Tear Gas Terror Attack on Jerusalem’s Light Rail
There is commentary and there are facts. I’ll start with the facts:
At approximately 4:30 p.m. today, I was riding on the second car of the Jerusalem light rail train, heading towards Ammunition Hill (Givat HaTachmoshet). As it arrived at Damascus Gate, one of very few stops where guards are required to wear protection vests, passengers got off and on, and then suddenly there was a loud disturbance in the back of the rail car in which I was riding.
Everyone starting running forward, a few people were yelling. The doors at the front had already closed. As I looked to the rear, I saw a small cloud of smoke and heard noise coming from outside. Just to the side of the train station platform, I saw very little other than what looked like an attempt by several people to converge on something or someone while there was more yelling both outside and in the train.
The doors to the train closed. People were trying to understand what was happening. There was some panic until it became clear that the Arab that had sprayed the tear gas was not locked into the car with us, but had fled the rail car as the doors were closing.
As people asked what happened, those that had been in the back explained that an Arab had pulled out tear gas and started spraying it and then, as the doors were about to close and people were trying to get away, he ran out onto the platform and presumably beyond. When I looked back, the air looked dusty and there seemed to be a small cloud in the back of the rail car, which was, after the first few seconds, completely empty.
An Arab woman who had been sitting opposite me, managed to push her way passed everyone so that she was standing right next to the first doors, farthest away and shielded by everyone else.
People attempted to hail the driver, who it seems ignored all signals of distress. A slight amount of the tear gas drifted forward enough to give a slight feeling of it in the air. The train moved to the next stop where many people got out. Someone hailed security. They came into the train and made everyone go to the first car.
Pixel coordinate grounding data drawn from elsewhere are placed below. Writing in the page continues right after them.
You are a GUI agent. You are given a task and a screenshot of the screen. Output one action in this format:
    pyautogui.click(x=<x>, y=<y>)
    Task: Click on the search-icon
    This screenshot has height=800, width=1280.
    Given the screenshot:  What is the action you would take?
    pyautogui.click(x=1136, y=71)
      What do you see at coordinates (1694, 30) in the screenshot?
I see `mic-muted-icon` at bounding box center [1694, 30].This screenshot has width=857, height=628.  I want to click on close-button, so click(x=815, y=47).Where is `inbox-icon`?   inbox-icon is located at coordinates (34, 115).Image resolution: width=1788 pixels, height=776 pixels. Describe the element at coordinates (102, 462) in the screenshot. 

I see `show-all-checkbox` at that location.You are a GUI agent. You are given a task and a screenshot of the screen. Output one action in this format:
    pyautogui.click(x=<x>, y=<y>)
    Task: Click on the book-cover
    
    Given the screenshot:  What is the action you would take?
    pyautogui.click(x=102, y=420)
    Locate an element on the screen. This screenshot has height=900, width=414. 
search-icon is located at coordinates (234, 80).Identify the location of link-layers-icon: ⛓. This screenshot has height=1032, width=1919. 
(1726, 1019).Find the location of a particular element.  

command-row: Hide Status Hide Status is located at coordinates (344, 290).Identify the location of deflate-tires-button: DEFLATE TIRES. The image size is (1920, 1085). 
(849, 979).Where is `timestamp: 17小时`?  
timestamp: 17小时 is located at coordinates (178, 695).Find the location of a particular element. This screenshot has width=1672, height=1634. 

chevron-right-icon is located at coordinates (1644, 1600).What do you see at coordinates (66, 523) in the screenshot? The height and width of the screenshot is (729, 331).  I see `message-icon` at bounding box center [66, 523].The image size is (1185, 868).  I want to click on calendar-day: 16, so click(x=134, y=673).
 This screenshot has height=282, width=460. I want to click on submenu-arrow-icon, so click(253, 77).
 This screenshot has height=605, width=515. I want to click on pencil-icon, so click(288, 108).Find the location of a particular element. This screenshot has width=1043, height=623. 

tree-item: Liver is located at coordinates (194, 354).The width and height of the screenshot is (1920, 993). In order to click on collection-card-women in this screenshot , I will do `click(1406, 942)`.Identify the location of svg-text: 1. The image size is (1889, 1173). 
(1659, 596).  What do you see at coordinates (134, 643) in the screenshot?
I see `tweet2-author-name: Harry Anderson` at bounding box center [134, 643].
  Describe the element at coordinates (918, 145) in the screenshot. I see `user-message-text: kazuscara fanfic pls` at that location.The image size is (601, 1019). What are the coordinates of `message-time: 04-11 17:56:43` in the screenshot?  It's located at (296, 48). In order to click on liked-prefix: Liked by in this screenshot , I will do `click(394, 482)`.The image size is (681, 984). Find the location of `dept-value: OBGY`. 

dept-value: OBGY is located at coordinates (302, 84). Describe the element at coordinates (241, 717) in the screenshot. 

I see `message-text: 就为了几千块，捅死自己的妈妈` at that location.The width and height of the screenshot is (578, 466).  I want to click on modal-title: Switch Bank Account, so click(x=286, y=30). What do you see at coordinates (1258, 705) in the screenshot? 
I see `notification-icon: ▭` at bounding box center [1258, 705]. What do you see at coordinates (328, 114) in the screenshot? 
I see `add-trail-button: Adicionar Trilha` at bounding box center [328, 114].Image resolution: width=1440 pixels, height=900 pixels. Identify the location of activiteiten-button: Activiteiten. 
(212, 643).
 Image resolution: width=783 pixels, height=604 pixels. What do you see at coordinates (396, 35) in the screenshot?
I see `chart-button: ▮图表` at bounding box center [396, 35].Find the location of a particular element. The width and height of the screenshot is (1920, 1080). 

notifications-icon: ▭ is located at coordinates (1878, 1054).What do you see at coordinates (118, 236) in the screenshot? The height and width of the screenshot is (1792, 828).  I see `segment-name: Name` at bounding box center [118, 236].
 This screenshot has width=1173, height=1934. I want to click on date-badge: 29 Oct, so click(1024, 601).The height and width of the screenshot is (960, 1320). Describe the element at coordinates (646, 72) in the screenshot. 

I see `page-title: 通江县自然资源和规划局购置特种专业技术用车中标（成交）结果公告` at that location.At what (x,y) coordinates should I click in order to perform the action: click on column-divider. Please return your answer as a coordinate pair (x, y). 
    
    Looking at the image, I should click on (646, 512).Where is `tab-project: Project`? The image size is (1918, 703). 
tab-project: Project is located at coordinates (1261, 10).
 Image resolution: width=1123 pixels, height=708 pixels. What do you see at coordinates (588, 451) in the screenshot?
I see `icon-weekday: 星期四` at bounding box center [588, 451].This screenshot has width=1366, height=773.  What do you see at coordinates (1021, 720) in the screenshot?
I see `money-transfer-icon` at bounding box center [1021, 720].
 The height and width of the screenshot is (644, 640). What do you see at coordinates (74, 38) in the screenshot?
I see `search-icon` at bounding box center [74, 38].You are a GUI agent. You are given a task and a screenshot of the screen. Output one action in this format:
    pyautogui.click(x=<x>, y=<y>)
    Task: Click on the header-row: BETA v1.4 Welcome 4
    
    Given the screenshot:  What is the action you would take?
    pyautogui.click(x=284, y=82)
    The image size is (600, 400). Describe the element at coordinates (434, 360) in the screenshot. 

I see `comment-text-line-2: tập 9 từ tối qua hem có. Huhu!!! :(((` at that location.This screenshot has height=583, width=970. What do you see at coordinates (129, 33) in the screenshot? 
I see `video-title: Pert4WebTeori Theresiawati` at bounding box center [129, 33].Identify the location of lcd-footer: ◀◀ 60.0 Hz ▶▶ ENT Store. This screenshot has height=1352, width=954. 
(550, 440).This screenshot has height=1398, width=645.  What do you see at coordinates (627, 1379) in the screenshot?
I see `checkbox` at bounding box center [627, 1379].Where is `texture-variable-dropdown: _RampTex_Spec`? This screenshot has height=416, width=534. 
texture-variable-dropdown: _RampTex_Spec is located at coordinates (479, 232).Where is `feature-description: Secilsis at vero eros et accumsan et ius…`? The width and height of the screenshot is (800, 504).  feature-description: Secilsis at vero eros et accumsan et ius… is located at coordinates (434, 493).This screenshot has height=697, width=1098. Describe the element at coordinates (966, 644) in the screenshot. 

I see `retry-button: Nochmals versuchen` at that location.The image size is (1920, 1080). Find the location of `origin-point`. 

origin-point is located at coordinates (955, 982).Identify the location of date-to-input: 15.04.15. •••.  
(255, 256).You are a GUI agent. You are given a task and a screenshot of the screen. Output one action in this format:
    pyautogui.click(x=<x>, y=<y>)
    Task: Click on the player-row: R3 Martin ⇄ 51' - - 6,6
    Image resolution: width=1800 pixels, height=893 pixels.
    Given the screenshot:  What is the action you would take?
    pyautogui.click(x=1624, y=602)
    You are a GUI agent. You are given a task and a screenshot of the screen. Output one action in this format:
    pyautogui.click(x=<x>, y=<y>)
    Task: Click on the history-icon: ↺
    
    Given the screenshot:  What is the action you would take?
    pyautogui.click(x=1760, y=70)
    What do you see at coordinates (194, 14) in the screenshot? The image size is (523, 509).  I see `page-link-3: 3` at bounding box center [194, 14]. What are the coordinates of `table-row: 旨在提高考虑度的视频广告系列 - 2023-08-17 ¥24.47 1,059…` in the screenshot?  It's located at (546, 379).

I can only hope they checked the train before it began to move.
The next stop was the same, and then we arrived at Ammunition Hill where the train was checked again.
The reaction of the people on the train was a combination of anger and shock. My best guess is that there were about 40 – 50 people in the car at the time. A few people complained of burning eyes, with about 10 minutes, my throat was bothering me some, but not too seriously.
And now my commentary:
As terror attacks go, this was a minor event. It won’t make CNN or BBC, but it should make the Jerusalem Post, the Times of Israel, and other Israeli news media. It could have been so much worse – in fact, it is in and of itself a gift and a miracle that it wasn’t worse. It could have been a bomb – there was no security person on the train with us and we were, for all intents and purposes, prisoners within a rail car that was shut down with a threat inside the car until we reached the next stop.
No security person could have helped us if the Arab had run deeper into the car, rather than out of it. Shouting by the people in the car, attempts to push the emergency call buttons proved worthless.
Daily, Arabs ride the light rail – by the thousands. There is rarely an incident; even in the past few weeks, I have never seen any Arabs harassed on the trains that I ride almost daily. What anger we feel inside, we keep to ourselves. Today, for the first time, I heard great anger from the passengers and still no one made any attempt to say anything to the few Arabs who remained on the train after the incident (most jumped off at the same time that the Arab in the back jumped off) or got out immediately at the next stop.
No one was hurt, other than some burning eyes and some scratchy throats. But make no mistake – this was a terror attack. Perhaps the chosen weapon was a poor choice, but that doesn’t change those frightening moments of fear and confusion until we realized that everyone was okay, that the threat had fled.
Every missile attack is a crime against Israel and against civilized society. Today’s tear gas attack was also a crime. The fact that Gaza’s rockets are, for the most part, deflected by Iron Dome or hit open fields does not lessen in any way the crime being committed.
I am not angry at the Arab who did this; perhaps saddest of all is that I expect little better. And I know on the scale of what is happening in the rest of Israel, this was a minor and thankfully inept attempt to disrupt lives and cause terror.
But I also think it is wrong to ignore what was done today, just as it is wrong to become complacent because the rocket “only” hits the communities that surround Gaza, or Asheklon, Beersheva, or Ashdod.